[Saved entries]
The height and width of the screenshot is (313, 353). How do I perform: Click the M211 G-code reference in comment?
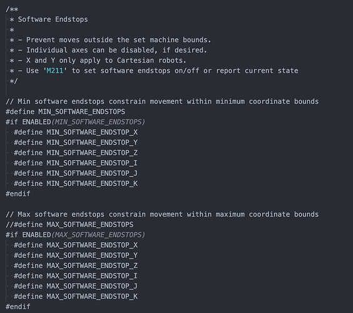pos(54,71)
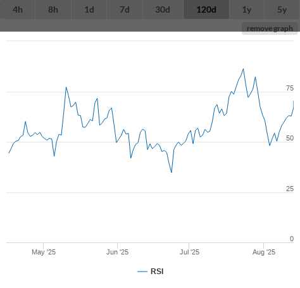
Task: Click the Jun '25 axis label
Action: coord(117,252)
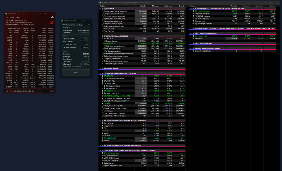Select the Max Coverage radio button

click(64, 47)
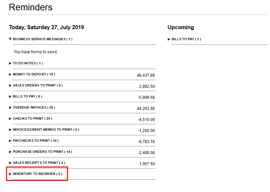Open the Overdue Invoices (28) label
The image size is (270, 192).
click(x=34, y=108)
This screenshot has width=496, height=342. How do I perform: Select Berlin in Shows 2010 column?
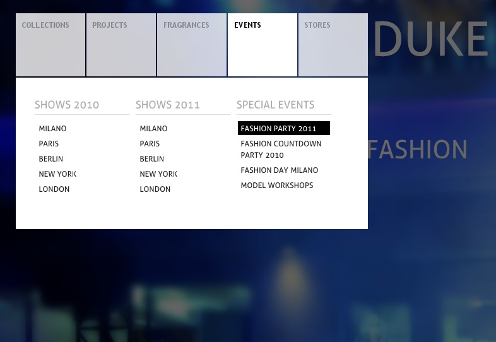(51, 159)
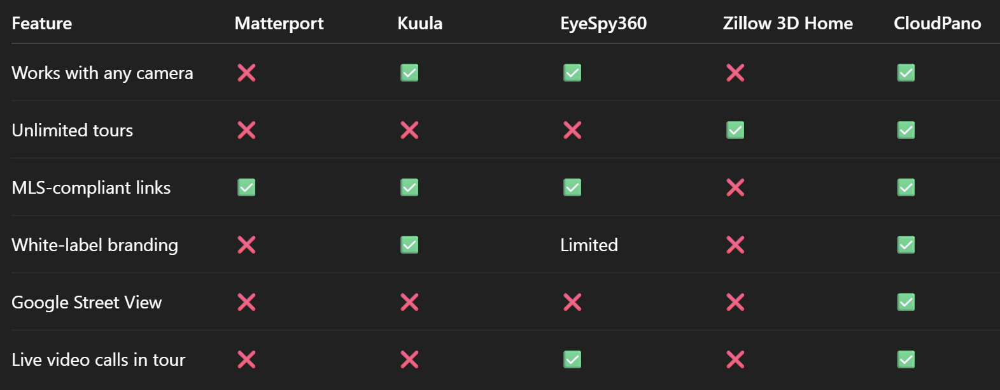Click CloudPano's green check for Google Street View

click(906, 302)
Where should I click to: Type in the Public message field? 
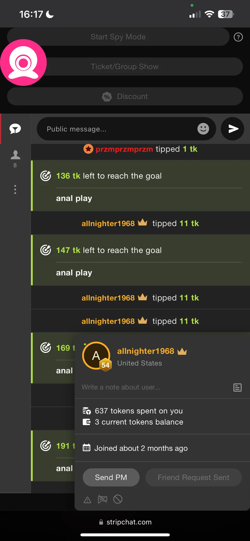tap(119, 129)
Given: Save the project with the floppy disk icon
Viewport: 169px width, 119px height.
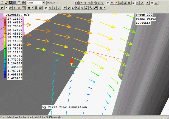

Do this: Pull out every line above that contains the word "perform". Case counts.

Answer to this problem:
The height and width of the screenshot is (313, 353). How do I perform: Click the M211 G-code reference in comment?
This screenshot has width=496, height=342. How do I perform: Select Berlin in Shows 2010 column?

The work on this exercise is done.